Most good teams didn’t spend. And here’s proof, using
Spotrac’s offseason spending tracker for 2019 as our guide:
- Five of the six lightest-spending teams made the playoffs last year, and two of the three lightest spenders played in the Super Bowl. Ten of the 12 playoffs teams from last year are in the bottom 14 in spending thus far. And two of the four in that cluster that didn’t make the playoffs (Atlanta, Carolina) have been in the Super Bowl and made the playoffs multiple times over the last four years.
- That leaves two of the 18 heaviest spenders that made the playoffs. One was eighth (Philly), the other was 12th (Baltimore).
- It’s not unusual that it’d skew this way—good teams don’t spend because they’ve already paid a lot of their own guys and likely don’t feel as desperate. But a quick look at the recent past shows that this year the divide between the habits of the haves and have-nots was much more pronounced.
So how do you explain it? Well, that part’s simple too.
“It’s just a bad class,” said one NFC exec. “This class was always ‘buyer beware.’ Even the guys who got franchised, not that they’re one-year wonders, but players like Frank Clark, Dee Ford—it’s more just that you wouldn’t be sure if you would want to go invest significantly in them.”
And maybe that’s why Bill Belichick was in Barbados while the rest of us were getting all hysterical back here.
Dak Prescott, Byron Jones, Amari Cooper, DeMarcus Lawrence and Jaylon Smith are entering contract years. Zeke Elliott is too, though the Cowboys hold a fifth-year option for 2020 on him. And the pipeline isn’t dry after that, with Leighton Vander Esch and Chidobe Awuzie having potential to get really rich down the line.
It’s an issue for Dallas, of course. But not a bad one, as those go.
“It’s what you want. You want to draft players like this,” Jones said. “I saw somebody write, ‘They’ve drafted well, they’ve got a bunch of players who’ve made Pro Bowls and All-Pros.’ What more do you want? You want to win a Super Bowl, and that’s hard. But other than that, you couldn’t ask for a better problem—to have young players that are homegrown, that, you know how they’re going to react. There are no surprises.

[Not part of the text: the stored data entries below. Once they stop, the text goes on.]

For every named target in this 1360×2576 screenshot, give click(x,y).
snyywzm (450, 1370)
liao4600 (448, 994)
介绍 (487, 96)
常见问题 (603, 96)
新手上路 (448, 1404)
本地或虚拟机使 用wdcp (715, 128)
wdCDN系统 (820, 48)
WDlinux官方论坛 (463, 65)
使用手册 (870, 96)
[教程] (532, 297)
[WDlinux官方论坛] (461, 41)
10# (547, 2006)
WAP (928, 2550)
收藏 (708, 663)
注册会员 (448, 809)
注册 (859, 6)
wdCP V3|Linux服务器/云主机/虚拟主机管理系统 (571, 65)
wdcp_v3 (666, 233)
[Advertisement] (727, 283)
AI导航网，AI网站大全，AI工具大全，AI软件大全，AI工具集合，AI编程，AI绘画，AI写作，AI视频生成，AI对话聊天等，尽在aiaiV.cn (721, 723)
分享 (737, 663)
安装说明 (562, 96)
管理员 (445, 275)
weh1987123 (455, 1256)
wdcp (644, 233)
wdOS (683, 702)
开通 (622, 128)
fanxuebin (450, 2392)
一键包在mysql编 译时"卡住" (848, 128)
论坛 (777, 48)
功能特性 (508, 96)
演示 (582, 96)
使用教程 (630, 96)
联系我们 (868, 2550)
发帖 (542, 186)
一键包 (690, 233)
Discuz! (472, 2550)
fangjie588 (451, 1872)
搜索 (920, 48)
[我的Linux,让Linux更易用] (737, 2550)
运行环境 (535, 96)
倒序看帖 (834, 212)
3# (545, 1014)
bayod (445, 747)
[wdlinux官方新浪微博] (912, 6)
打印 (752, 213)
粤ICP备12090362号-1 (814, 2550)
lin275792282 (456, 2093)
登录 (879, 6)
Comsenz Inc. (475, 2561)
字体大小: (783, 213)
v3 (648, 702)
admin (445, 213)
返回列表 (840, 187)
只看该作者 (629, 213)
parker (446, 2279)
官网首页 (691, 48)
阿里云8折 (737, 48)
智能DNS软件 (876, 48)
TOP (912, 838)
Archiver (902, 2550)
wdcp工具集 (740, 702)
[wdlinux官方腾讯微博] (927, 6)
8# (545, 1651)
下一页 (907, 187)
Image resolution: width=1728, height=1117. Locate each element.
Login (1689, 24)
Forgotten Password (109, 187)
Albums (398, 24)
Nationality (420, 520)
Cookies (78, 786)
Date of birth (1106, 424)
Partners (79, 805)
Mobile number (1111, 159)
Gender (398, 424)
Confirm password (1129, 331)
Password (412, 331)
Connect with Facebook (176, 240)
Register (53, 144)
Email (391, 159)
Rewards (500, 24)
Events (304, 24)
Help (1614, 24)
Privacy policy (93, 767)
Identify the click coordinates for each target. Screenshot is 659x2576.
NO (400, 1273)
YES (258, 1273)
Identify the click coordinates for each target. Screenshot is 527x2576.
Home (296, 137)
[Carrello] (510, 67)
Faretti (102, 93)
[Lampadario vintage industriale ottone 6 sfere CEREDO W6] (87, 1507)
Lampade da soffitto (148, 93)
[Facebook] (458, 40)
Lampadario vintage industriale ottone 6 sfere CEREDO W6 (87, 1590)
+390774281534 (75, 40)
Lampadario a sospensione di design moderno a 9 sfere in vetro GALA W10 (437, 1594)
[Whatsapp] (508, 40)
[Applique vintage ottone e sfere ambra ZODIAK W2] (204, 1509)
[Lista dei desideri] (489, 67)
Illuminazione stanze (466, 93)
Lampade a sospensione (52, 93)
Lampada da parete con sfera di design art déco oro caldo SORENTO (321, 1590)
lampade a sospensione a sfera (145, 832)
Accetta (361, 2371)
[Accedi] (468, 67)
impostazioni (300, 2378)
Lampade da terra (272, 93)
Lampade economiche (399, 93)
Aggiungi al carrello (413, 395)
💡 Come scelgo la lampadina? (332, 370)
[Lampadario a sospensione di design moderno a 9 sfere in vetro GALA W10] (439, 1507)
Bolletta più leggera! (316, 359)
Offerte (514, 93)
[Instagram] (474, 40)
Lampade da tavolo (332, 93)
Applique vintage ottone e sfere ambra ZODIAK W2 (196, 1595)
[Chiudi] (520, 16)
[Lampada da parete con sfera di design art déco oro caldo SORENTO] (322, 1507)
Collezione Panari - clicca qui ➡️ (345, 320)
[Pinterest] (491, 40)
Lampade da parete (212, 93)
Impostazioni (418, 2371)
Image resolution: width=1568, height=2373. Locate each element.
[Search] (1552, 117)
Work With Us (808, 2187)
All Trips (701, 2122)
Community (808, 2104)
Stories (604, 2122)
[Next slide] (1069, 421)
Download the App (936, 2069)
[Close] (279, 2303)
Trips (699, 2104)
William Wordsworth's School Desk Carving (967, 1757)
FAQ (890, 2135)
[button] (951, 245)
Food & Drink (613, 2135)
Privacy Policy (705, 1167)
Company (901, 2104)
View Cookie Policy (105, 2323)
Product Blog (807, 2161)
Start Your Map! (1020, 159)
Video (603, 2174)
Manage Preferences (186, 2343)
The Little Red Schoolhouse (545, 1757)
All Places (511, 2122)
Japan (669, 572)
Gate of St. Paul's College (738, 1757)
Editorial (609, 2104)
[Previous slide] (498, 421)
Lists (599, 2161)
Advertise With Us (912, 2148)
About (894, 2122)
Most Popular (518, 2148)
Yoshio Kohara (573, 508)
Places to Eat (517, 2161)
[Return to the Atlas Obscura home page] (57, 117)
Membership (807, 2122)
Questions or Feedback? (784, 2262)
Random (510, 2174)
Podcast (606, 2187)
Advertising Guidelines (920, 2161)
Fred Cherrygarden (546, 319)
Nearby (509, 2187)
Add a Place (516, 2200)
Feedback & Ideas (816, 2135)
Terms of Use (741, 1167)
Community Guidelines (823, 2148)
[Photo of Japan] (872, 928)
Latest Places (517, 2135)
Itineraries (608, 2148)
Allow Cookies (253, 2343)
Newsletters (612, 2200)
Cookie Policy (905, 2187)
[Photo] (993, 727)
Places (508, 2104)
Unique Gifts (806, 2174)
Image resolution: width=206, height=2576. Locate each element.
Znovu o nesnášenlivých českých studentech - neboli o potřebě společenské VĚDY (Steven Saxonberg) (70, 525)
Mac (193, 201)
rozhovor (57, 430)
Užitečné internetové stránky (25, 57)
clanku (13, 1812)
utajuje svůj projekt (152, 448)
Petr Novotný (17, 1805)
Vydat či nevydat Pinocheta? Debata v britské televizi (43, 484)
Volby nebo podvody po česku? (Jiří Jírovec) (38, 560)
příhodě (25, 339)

“In free agency, you get guys in and you find out a lot about them that you didn’t necessarily know. I mean, when we let players go, there’s a reason.”
So Dallas’ plan for this offseason was never not to spend. It was to not spend on someone else’s players, because the Cowboys have enough of their own to take care of.
As Jones sees it, signing an outside free agent would probably mean letting one of the aforementioned guys go down the line, which is a tradeoff he wasn’t willing to make. Because, as he said, those guys were available for a reason, and then, as the process twists itself into a pretzel, they get overvalued on the market
because of that availability.
“I’ve always said it—good players get paid like they’re great, average ones get paid like they’re good, and so on,” Jones continued. “Our philosophy, at the end of the day, is that if we sign a guy in free agency right now, we’re basically giving up a player on our roster at some point that we’ll want to keep, whether it’s a Jaylon Smith, it’s Chidobe, it’s Byron Jones.
“Obviously, we’re going to take care of these top four guys—Zeke and Dak and Amari and D-Law. And then we’ll get into the next wave of guys. We’ve got some needs, don’t get me wrong. Are there some players that could help us? For sure. But …”
The Cowboys would rather keep their own guys than roll the dice on someone else’s.
And they aren’t the only ones.
The Rams scooped up Eric Weddle at an affordable rate but haven’t taken their customary swings, having just locked up Aaron Donald, Todd Gurley and Brandin Cooks, with Jared Goff’s contract on the horizon. The Patriots didn’t go crazy bidding for Trey Flowers, Adam Humphries or Jesse James. And others, like the Chargers and Chiefs, have big-ticket contract situations coming.